Ciertamente, si llegásemos a verla, aunque sólo fuera de pasada, todos estos maravillosos hipócritas y santos artificiales, toda esta comedia, terminarían; y precisamente porque no leo una palabra sin ver gestos, acabo por dejarla ... Yo no puedo soportar su modo de elevar sus ojos al cielo ... Afortunadamente, para los más los libros son mera literatura. No debemos dejarnos engañar; ellos dicen: no juzguéis, pero mandan al infierno a todo lo que constituye un obstáculo en su camino.

Haciendo juzgar a Dios, juzgan ellos mismos; glorificando a Dios se glorifican ellos mismos: exigiendo la virtud de que ellos mismos son capaces -es decir, la virtud de que tienen necesidad para conservar la dominación-, se dan grandes aires de luchar por la virtud, de combatir por el predominio de la virtud. Nosotros vivimos, nosotros morimos, nosotros nos sacrificamos por el bien (esto es, por la verdad, por la luz, por el reino de Dios); en realidad, hacen lo que no pueden menos de hacer.
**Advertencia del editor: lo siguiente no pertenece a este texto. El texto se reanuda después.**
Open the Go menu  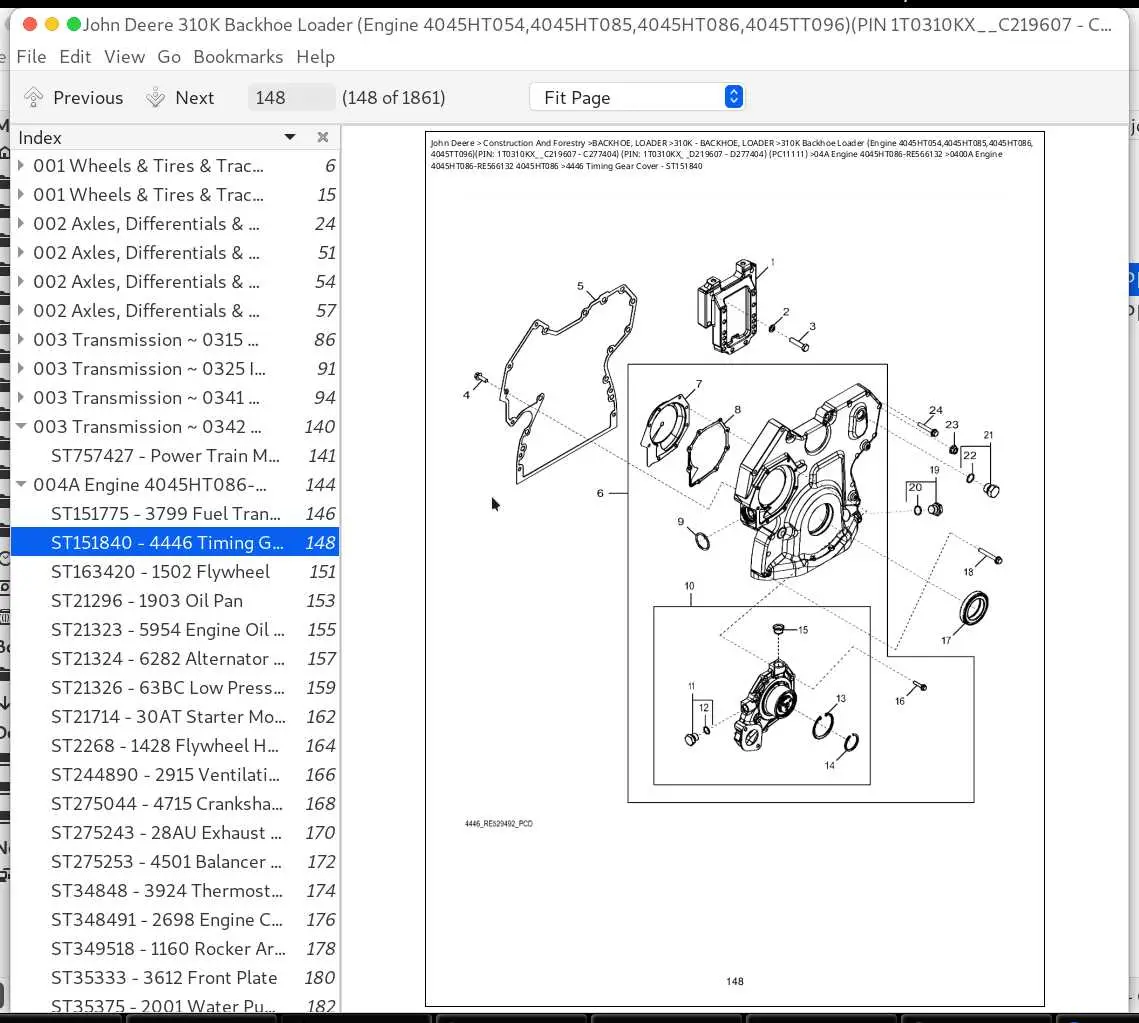pyautogui.click(x=169, y=57)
Mientras que, a modo de hipócritas, se muestran humildes, se ocultan en los rincones, viven como sombras en la sombra, hacen de esto un deber: su vida de humildad aparece como un deber, y como deber es una prueba más de piedad hacia Dios ... ¡Ah, que humilde, casto, misericordioso modo de impostura! ¡La virtud misma es confiscada por esa gentecilla; ellos saben cuál es la importancia de la moral!

La realidad es que aquí la más consciente presunción de elegidos desempeña el papel de modestia; desde entonces se han formado dos partidos: el partido de la verdad, o sea ellos mismos, la comunidad, los buenos y los justos, y, de otra parte, el resto del mundo ... Este fue el más funesto delirio de grandezas que hasta ahora existió en la Tierra: pequeños abortos de hipócritas y mentirosos comenzaron a reivindicar para si los conceptos de Dios, verdad, luz, espíritu, amor, sabiduría, vida, casi como sinónimos de ellos mismos, para establecer así un limite entre ellos y el mundo; pequeños superlativos de hebreos, maduros para toda clase de manicomio, hicieron girar en torno a ellos mismos todo valor, como si precisamente el cristiano fuese el sentido, la sal, la medida y también el último tribunal de todo lo demás ...

Este funesto acontecimiento sólo se hizo posible por el hecho de que ya había en el mundo un género afín de delirio de grandeza, afín por raza: el judaico; apenas se abre el abismo entre hebreos y hebreo­cristianos, a estos últimos no les quedó otra elección que emplear contra ellos mismos, contra los hebreos, los mismos procedimientos de conservación que el instinto judaico aconsejaba, mientras que hasta entonces los hebreos lo habían empleado contra todo lo que no era hebreo. El cristiano es sólo un hebreo de confesión más libre.